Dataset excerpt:
====

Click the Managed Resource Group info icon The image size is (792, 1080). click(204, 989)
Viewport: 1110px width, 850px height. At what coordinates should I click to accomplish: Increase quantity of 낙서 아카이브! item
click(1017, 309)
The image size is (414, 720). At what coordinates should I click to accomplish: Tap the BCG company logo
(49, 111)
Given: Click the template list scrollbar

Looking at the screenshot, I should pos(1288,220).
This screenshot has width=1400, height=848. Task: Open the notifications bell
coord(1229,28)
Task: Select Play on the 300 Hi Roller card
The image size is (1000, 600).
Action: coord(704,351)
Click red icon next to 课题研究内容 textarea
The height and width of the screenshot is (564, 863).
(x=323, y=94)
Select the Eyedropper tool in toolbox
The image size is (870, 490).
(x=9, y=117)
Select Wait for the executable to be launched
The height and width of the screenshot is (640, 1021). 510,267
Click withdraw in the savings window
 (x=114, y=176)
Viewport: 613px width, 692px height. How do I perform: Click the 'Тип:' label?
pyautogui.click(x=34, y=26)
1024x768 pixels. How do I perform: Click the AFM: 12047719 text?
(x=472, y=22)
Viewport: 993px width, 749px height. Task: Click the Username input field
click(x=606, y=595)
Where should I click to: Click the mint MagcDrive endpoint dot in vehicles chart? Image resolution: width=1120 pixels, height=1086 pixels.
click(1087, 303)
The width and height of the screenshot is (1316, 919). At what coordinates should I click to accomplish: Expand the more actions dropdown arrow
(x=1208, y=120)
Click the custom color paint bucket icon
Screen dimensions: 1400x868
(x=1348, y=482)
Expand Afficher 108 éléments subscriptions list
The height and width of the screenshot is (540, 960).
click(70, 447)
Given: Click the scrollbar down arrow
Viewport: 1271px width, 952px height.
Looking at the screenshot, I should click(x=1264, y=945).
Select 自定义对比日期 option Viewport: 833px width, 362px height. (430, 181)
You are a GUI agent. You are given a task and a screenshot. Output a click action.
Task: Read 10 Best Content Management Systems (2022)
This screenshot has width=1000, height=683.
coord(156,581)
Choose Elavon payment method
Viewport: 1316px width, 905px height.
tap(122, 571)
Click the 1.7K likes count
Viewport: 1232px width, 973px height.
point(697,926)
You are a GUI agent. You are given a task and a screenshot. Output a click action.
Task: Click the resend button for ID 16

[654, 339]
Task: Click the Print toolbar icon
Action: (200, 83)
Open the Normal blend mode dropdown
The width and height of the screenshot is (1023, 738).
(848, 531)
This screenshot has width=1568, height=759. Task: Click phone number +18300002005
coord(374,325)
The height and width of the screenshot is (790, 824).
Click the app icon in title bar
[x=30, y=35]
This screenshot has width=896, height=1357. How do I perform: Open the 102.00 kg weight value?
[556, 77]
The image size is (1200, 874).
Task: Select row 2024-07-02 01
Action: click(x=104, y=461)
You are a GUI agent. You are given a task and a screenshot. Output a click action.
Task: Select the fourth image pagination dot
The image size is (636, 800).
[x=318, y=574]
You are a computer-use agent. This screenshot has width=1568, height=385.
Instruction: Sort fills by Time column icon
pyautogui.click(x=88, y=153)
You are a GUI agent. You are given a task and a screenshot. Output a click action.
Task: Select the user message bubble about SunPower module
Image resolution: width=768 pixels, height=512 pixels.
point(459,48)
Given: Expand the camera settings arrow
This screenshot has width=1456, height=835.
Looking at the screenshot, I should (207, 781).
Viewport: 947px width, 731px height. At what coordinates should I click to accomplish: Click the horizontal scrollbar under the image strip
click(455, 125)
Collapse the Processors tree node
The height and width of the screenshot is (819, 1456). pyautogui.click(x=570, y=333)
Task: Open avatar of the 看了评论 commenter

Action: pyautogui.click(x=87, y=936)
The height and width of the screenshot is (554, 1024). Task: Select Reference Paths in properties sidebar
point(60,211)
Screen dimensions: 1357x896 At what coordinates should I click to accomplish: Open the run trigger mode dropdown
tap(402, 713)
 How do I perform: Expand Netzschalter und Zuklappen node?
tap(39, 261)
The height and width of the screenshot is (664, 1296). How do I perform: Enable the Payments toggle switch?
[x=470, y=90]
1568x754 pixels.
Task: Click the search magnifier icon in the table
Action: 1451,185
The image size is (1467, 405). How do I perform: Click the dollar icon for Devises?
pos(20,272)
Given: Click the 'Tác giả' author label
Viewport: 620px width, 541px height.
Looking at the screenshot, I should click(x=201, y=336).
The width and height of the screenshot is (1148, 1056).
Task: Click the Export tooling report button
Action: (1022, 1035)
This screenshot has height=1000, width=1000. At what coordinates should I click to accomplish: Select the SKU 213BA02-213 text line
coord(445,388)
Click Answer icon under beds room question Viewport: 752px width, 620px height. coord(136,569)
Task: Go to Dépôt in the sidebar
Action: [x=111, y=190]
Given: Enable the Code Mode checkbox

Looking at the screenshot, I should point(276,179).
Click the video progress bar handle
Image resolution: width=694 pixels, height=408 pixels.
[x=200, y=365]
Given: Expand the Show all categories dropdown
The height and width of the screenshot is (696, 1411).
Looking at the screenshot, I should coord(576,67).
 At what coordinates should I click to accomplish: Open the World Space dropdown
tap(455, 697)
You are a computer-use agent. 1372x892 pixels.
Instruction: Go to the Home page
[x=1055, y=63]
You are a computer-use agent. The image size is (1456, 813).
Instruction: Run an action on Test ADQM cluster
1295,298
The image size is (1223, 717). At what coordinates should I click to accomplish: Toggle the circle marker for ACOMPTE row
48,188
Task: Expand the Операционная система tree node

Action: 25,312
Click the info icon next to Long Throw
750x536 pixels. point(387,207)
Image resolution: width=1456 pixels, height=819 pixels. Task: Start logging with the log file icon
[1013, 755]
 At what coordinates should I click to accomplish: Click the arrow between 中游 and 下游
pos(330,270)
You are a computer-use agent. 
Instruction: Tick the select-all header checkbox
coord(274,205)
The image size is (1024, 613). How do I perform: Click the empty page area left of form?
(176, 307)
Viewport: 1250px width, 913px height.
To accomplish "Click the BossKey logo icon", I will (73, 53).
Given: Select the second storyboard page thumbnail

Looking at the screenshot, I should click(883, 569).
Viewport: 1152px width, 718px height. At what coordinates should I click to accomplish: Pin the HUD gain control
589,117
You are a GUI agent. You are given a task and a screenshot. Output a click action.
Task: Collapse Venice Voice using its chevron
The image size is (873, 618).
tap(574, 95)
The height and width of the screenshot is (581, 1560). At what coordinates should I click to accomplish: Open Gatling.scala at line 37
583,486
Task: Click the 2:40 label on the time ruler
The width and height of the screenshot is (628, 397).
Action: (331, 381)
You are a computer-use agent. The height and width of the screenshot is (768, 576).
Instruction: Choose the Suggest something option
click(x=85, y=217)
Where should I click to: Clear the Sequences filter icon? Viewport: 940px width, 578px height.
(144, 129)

====

REQUIRED WORK: Reproduce all the rows above word for word, with no changes.

TASK RESULT:
Click the Managed Resource Group info icon The image size is (792, 1080). click(204, 989)
Viewport: 1110px width, 850px height. At what coordinates should I click to accomplish: Increase quantity of 낙서 아카이브! item
click(1017, 309)
The image size is (414, 720). At what coordinates should I click to accomplish: Tap the BCG company logo
(49, 111)
Given: Click the template list scrollbar

Looking at the screenshot, I should pos(1288,220).
This screenshot has width=1400, height=848. Task: Open the notifications bell
coord(1229,28)
Task: Select Play on the 300 Hi Roller card
The image size is (1000, 600).
Action: coord(704,351)
Click red icon next to 课题研究内容 textarea
The height and width of the screenshot is (564, 863).
(x=323, y=94)
Select the Eyedropper tool in toolbox
The image size is (870, 490).
(x=9, y=117)
Select Wait for the executable to be launched
The height and width of the screenshot is (640, 1021). 510,267
Click withdraw in the savings window
 (x=114, y=176)
Viewport: 613px width, 692px height. How do I perform: Click the 'Тип:' label?
pyautogui.click(x=34, y=26)
1024x768 pixels. How do I perform: Click the AFM: 12047719 text?
(x=472, y=22)
Viewport: 993px width, 749px height. Task: Click the Username input field
click(x=606, y=595)
Where should I click to: Click the mint MagcDrive endpoint dot in vehicles chart? Image resolution: width=1120 pixels, height=1086 pixels.
click(1087, 303)
The width and height of the screenshot is (1316, 919). At what coordinates should I click to accomplish: Expand the more actions dropdown arrow
(x=1208, y=120)
Click the custom color paint bucket icon
Screen dimensions: 1400x868
(x=1348, y=482)
Expand Afficher 108 éléments subscriptions list
The height and width of the screenshot is (540, 960).
click(70, 447)
Given: Click the scrollbar down arrow
Viewport: 1271px width, 952px height.
Looking at the screenshot, I should click(x=1264, y=945).
Select 自定义对比日期 option Viewport: 833px width, 362px height. (430, 181)
You are a GUI agent. You are given a task and a screenshot. Output a click action.
Task: Read 10 Best Content Management Systems (2022)
This screenshot has width=1000, height=683.
coord(156,581)
Choose Elavon payment method
Viewport: 1316px width, 905px height.
tap(122, 571)
Click the 1.7K likes count
Viewport: 1232px width, 973px height.
point(697,926)
You are a GUI agent. You are given a task and a screenshot. Output a click action.
Task: Click the resend button for ID 16

[654, 339]
Task: Click the Print toolbar icon
Action: (200, 83)
Open the Normal blend mode dropdown
The width and height of the screenshot is (1023, 738).
(848, 531)
This screenshot has width=1568, height=759. Task: Click phone number +18300002005
coord(374,325)
The height and width of the screenshot is (790, 824).
Click the app icon in title bar
[x=30, y=35]
This screenshot has width=896, height=1357. How do I perform: Open the 102.00 kg weight value?
[556, 77]
The image size is (1200, 874).
Task: Select row 2024-07-02 01
Action: click(x=104, y=461)
You are a GUI agent. You are given a task and a screenshot. Output a click action.
Task: Select the fourth image pagination dot
The image size is (636, 800).
[x=318, y=574]
You are a computer-use agent. This screenshot has width=1568, height=385.
Instruction: Sort fills by Time column icon
pyautogui.click(x=88, y=153)
You are a GUI agent. You are given a task and a screenshot. Output a click action.
Task: Select the user message bubble about SunPower module
Image resolution: width=768 pixels, height=512 pixels.
point(459,48)
Given: Expand the camera settings arrow
This screenshot has width=1456, height=835.
Looking at the screenshot, I should (207, 781).
Viewport: 947px width, 731px height. At what coordinates should I click to accomplish: Click the horizontal scrollbar under the image strip
click(455, 125)
Collapse the Processors tree node
The height and width of the screenshot is (819, 1456). pyautogui.click(x=570, y=333)
Task: Open avatar of the 看了评论 commenter

Action: pyautogui.click(x=87, y=936)
The height and width of the screenshot is (554, 1024). Task: Select Reference Paths in properties sidebar
point(60,211)
Screen dimensions: 1357x896 At what coordinates should I click to accomplish: Open the run trigger mode dropdown
tap(402, 713)
 How do I perform: Expand Netzschalter und Zuklappen node?
tap(39, 261)
The height and width of the screenshot is (664, 1296). How do I perform: Enable the Payments toggle switch?
[x=470, y=90]
1568x754 pixels.
Task: Click the search magnifier icon in the table
Action: 1451,185
The image size is (1467, 405). How do I perform: Click the dollar icon for Devises?
pos(20,272)
Given: Click the 'Tác giả' author label
Viewport: 620px width, 541px height.
Looking at the screenshot, I should click(x=201, y=336).
The width and height of the screenshot is (1148, 1056).
Task: Click the Export tooling report button
Action: (1022, 1035)
This screenshot has height=1000, width=1000. At what coordinates should I click to accomplish: Select the SKU 213BA02-213 text line
coord(445,388)
Click Answer icon under beds room question Viewport: 752px width, 620px height. coord(136,569)
Task: Go to Dépôt in the sidebar
Action: [x=111, y=190]
Given: Enable the Code Mode checkbox

Looking at the screenshot, I should point(276,179).
Click the video progress bar handle
Image resolution: width=694 pixels, height=408 pixels.
[x=200, y=365]
Given: Expand the Show all categories dropdown
The height and width of the screenshot is (696, 1411).
Looking at the screenshot, I should coord(576,67).
 At what coordinates should I click to accomplish: Open the World Space dropdown
tap(455, 697)
You are a computer-use agent. 1372x892 pixels.
Instruction: Go to the Home page
[x=1055, y=63]
You are a computer-use agent. The image size is (1456, 813).
Instruction: Run an action on Test ADQM cluster
1295,298
The image size is (1223, 717). At what coordinates should I click to accomplish: Toggle the circle marker for ACOMPTE row
48,188
Task: Expand the Операционная система tree node

Action: 25,312
Click the info icon next to Long Throw
750x536 pixels. point(387,207)
Image resolution: width=1456 pixels, height=819 pixels. Task: Start logging with the log file icon
[1013, 755]
 At what coordinates should I click to accomplish: Click the arrow between 中游 and 下游
pos(330,270)
You are a computer-use agent. 
Instruction: Tick the select-all header checkbox
coord(274,205)
The image size is (1024, 613). How do I perform: Click the empty page area left of form?
(176, 307)
Viewport: 1250px width, 913px height.
To accomplish "Click the BossKey logo icon", I will (73, 53).
Given: Select the second storyboard page thumbnail

Looking at the screenshot, I should click(883, 569).
Viewport: 1152px width, 718px height. At what coordinates should I click to accomplish: Pin the HUD gain control
589,117
You are a GUI agent. You are given a task and a screenshot. Output a click action.
Task: Collapse Venice Voice using its chevron
The image size is (873, 618).
tap(574, 95)
The height and width of the screenshot is (581, 1560). At what coordinates should I click to accomplish: Open Gatling.scala at line 37
583,486
Task: Click the 2:40 label on the time ruler
The width and height of the screenshot is (628, 397).
Action: (331, 381)
You are a computer-use agent. The height and width of the screenshot is (768, 576).
Instruction: Choose the Suggest something option
click(x=85, y=217)
Where should I click to: Clear the Sequences filter icon? Viewport: 940px width, 578px height.
(144, 129)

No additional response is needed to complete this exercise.